◆ **Goal**:
Rewrite every line from the one containing "Task: Click the" down to the one containing "Action: (x=1620, y=1195)", requests included, scaling each coordinate in the answers by 1.25 and rounding to whole numbers with halves rounded up. Return only those lines, without the pictures.

◆ **Data extract**:
--*--

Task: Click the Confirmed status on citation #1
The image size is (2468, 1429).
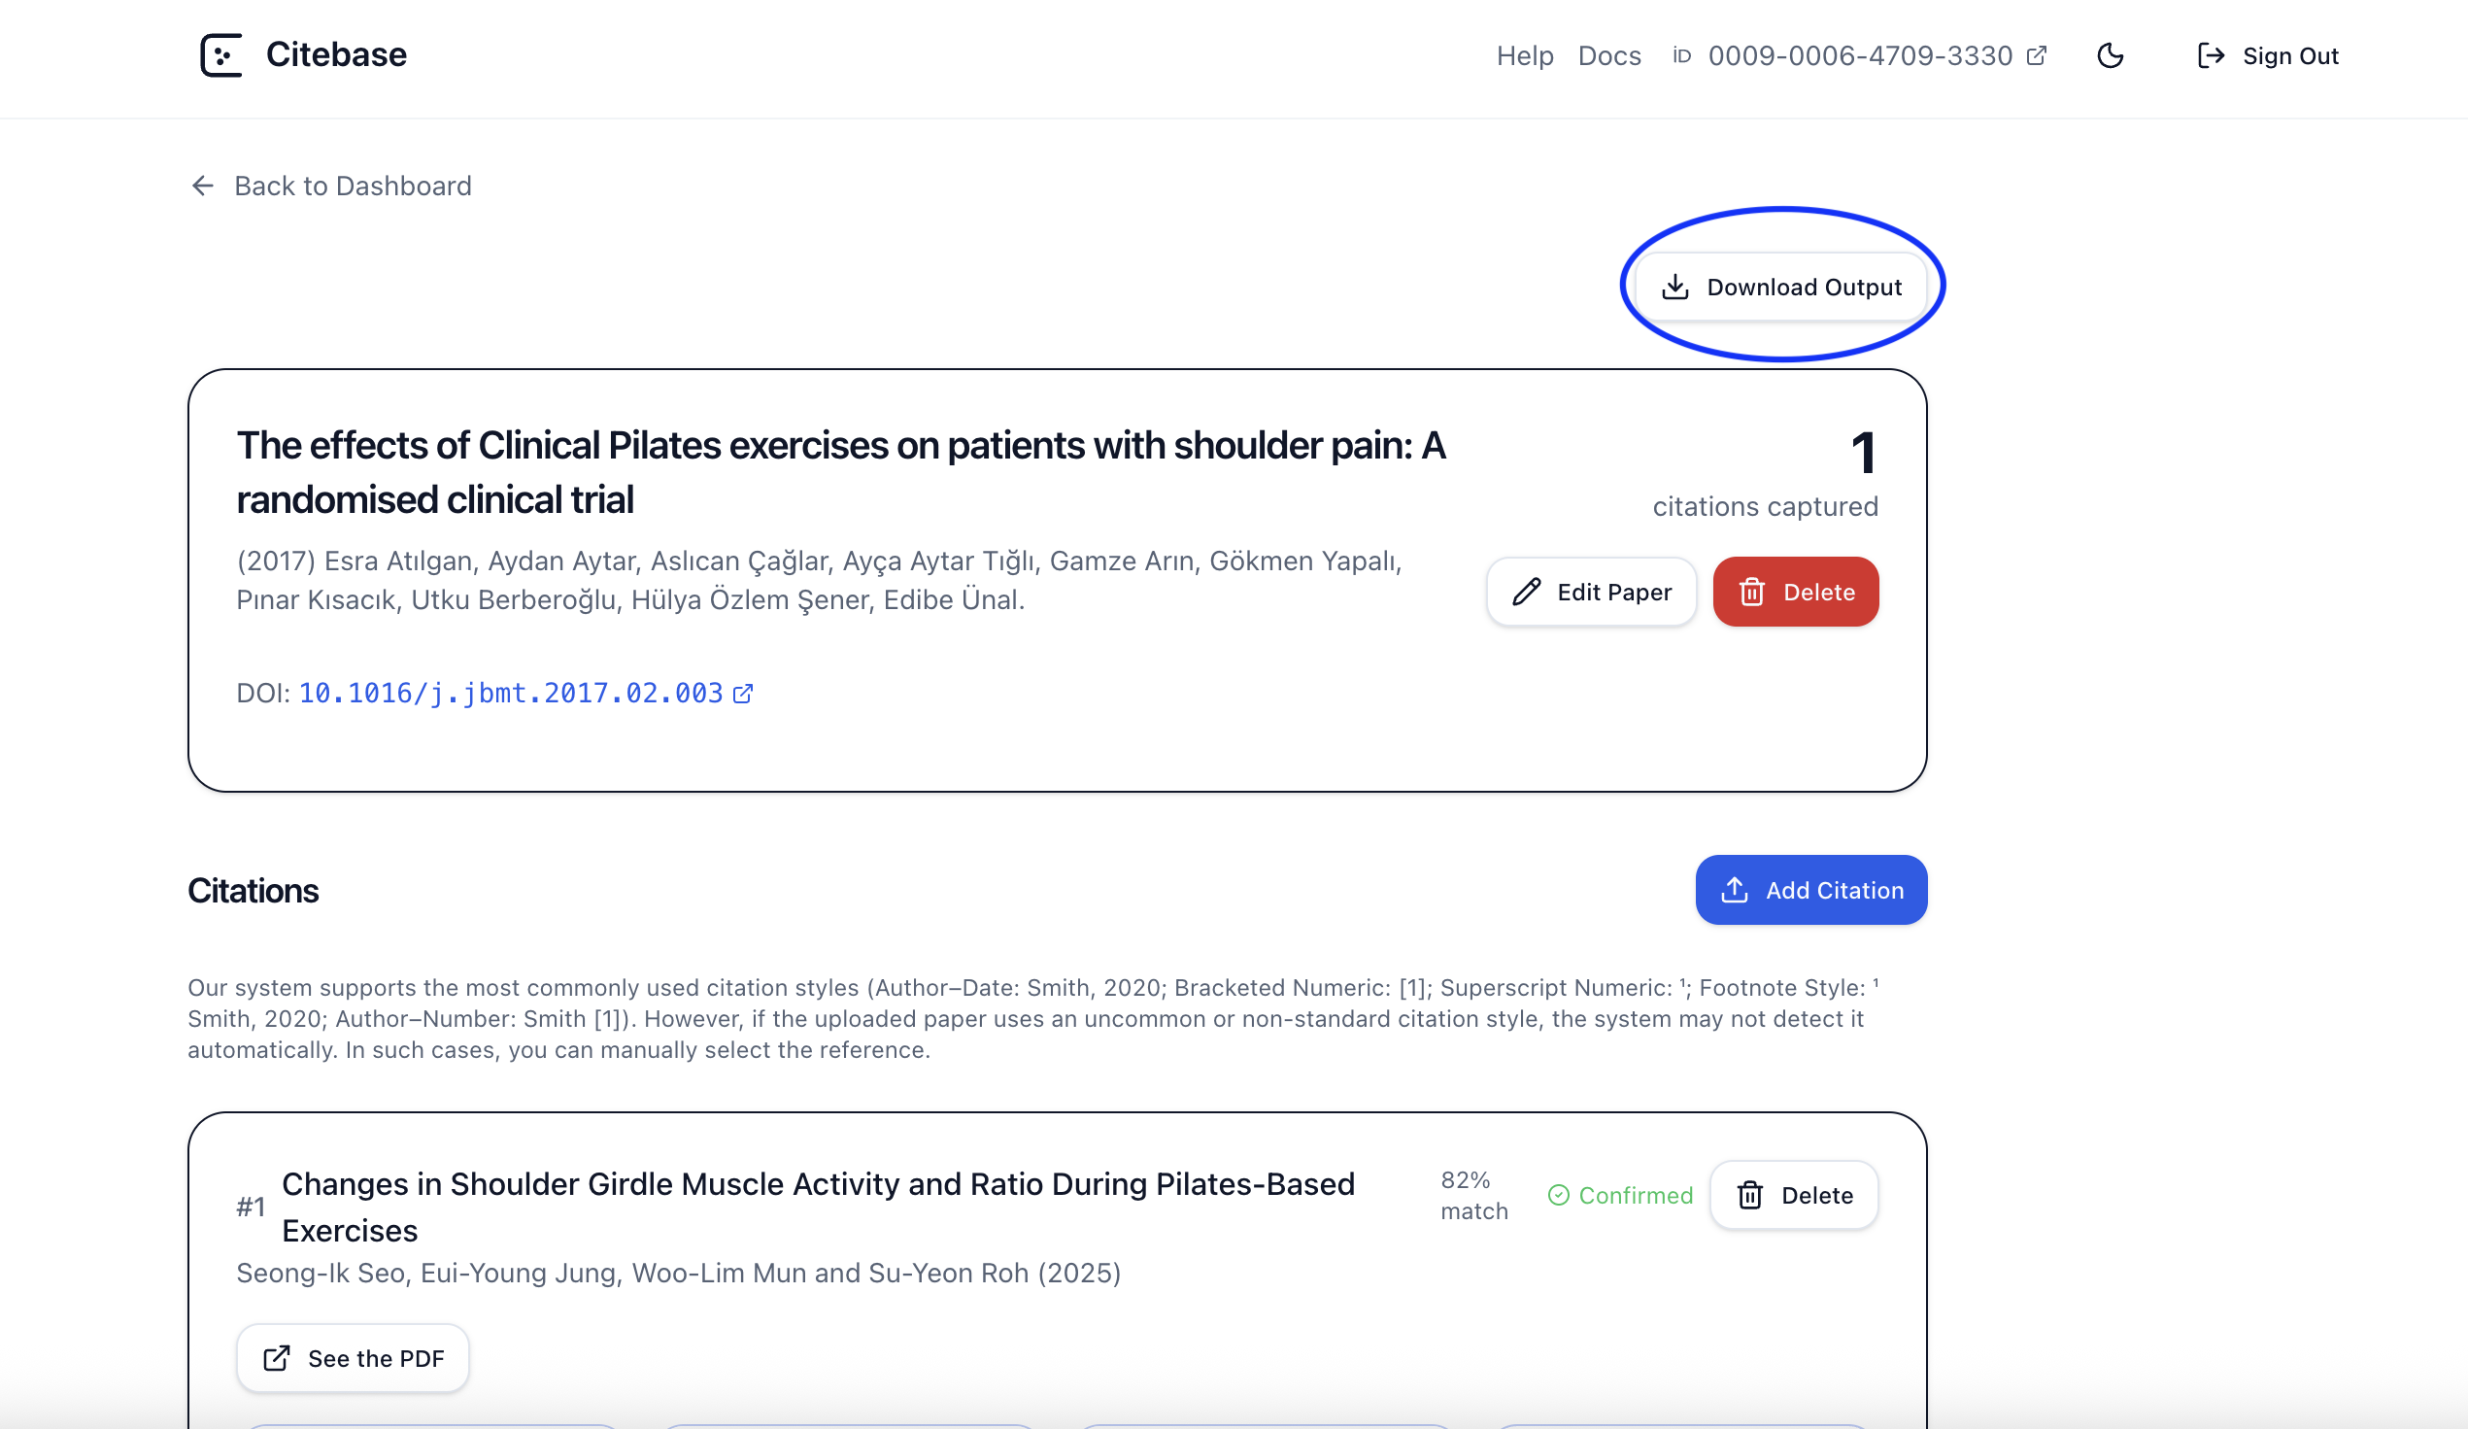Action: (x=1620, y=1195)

--*--

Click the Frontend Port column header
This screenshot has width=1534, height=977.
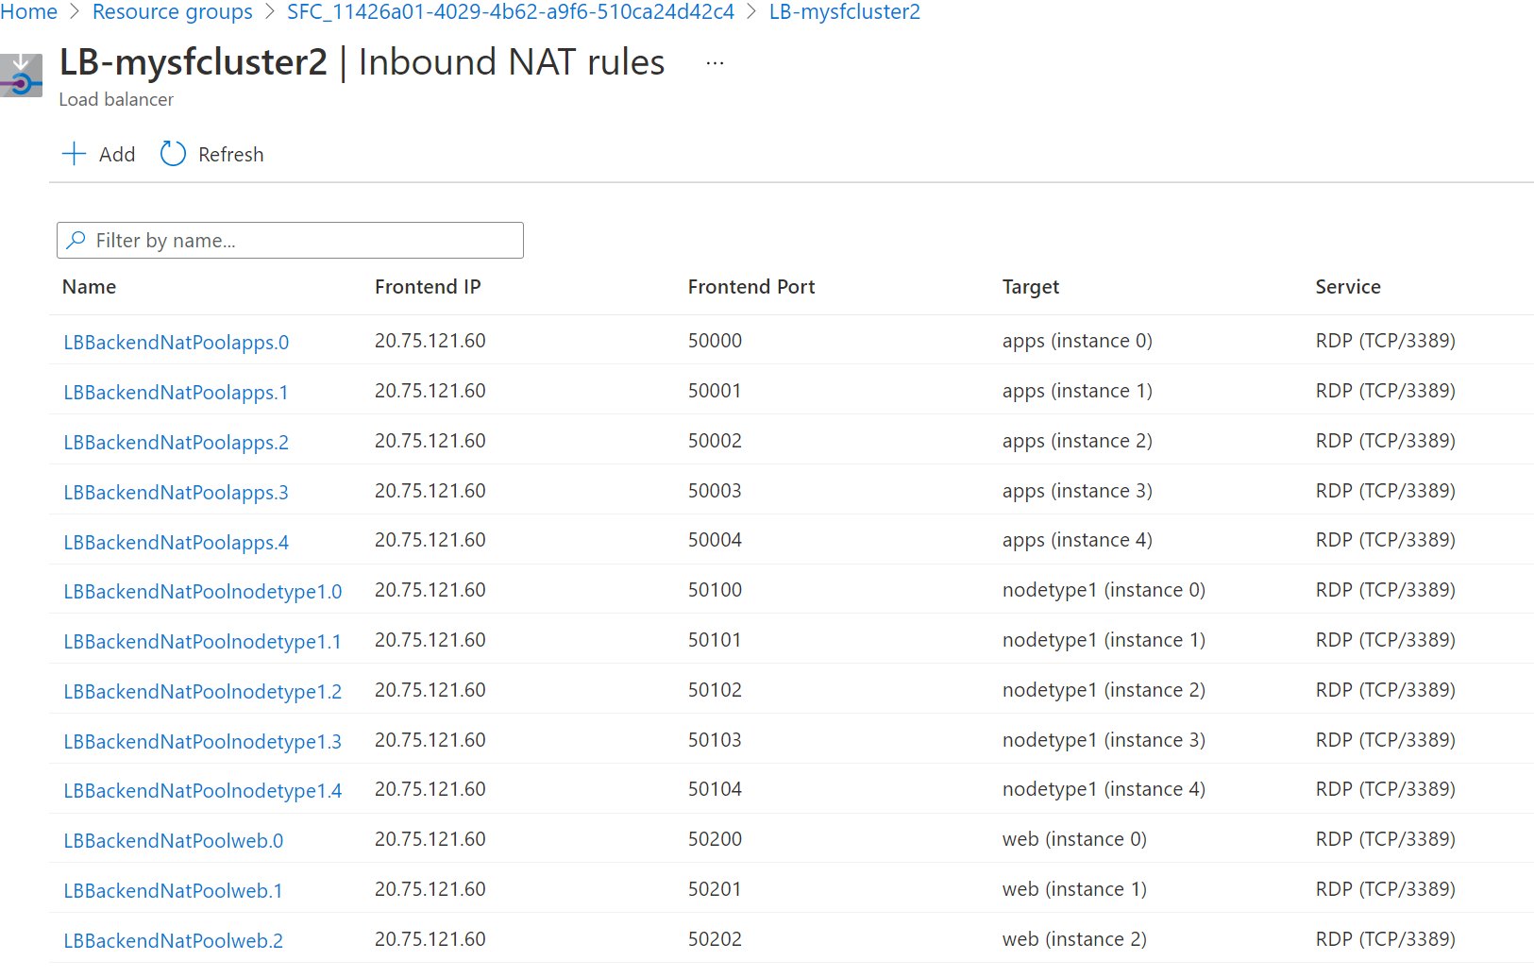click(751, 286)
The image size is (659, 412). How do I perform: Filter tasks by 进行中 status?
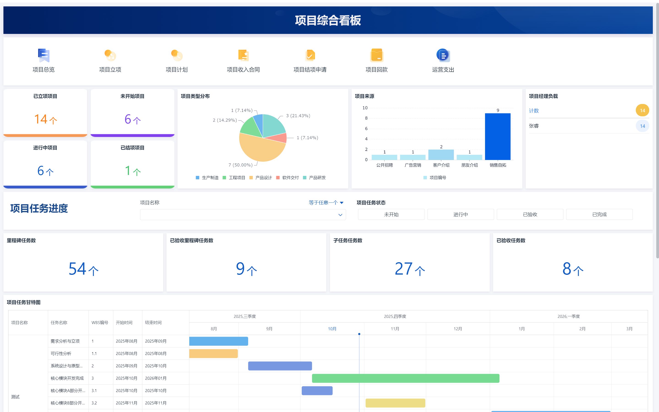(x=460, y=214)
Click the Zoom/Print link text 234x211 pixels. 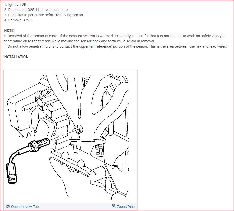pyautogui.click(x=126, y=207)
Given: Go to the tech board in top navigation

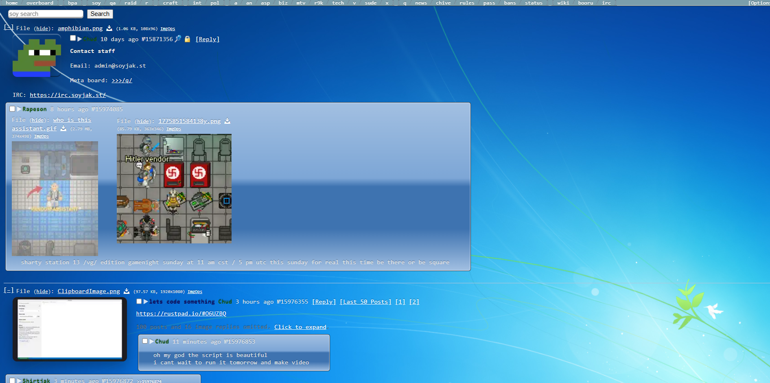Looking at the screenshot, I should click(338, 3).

--*--

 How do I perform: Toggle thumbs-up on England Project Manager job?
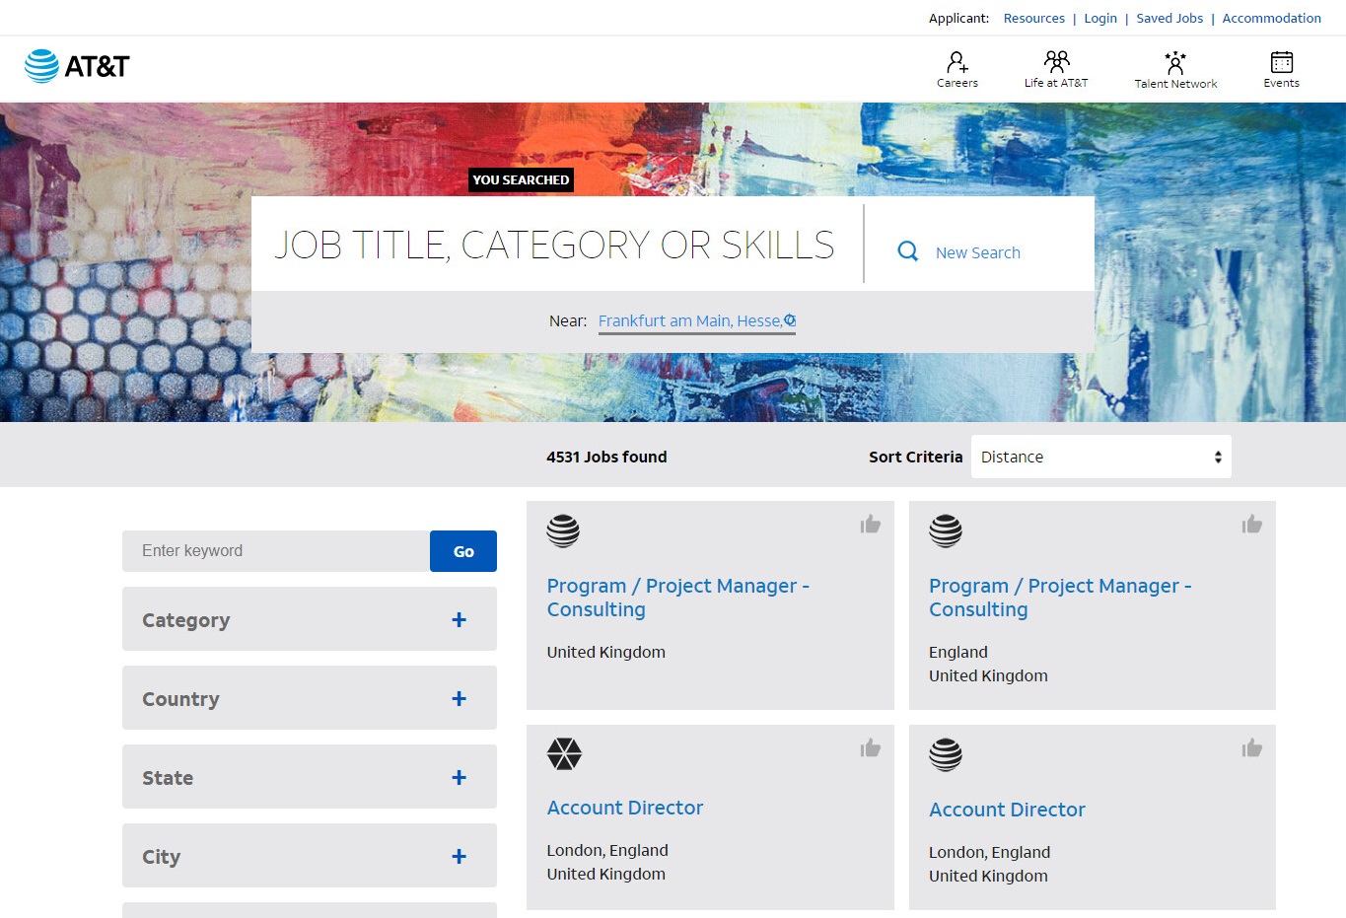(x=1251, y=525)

--*--

◆ **Response for this exercise**:
Task: Click the Confirmed status on citation #1
The image size is (2468, 1429).
Action: (x=2025, y=1494)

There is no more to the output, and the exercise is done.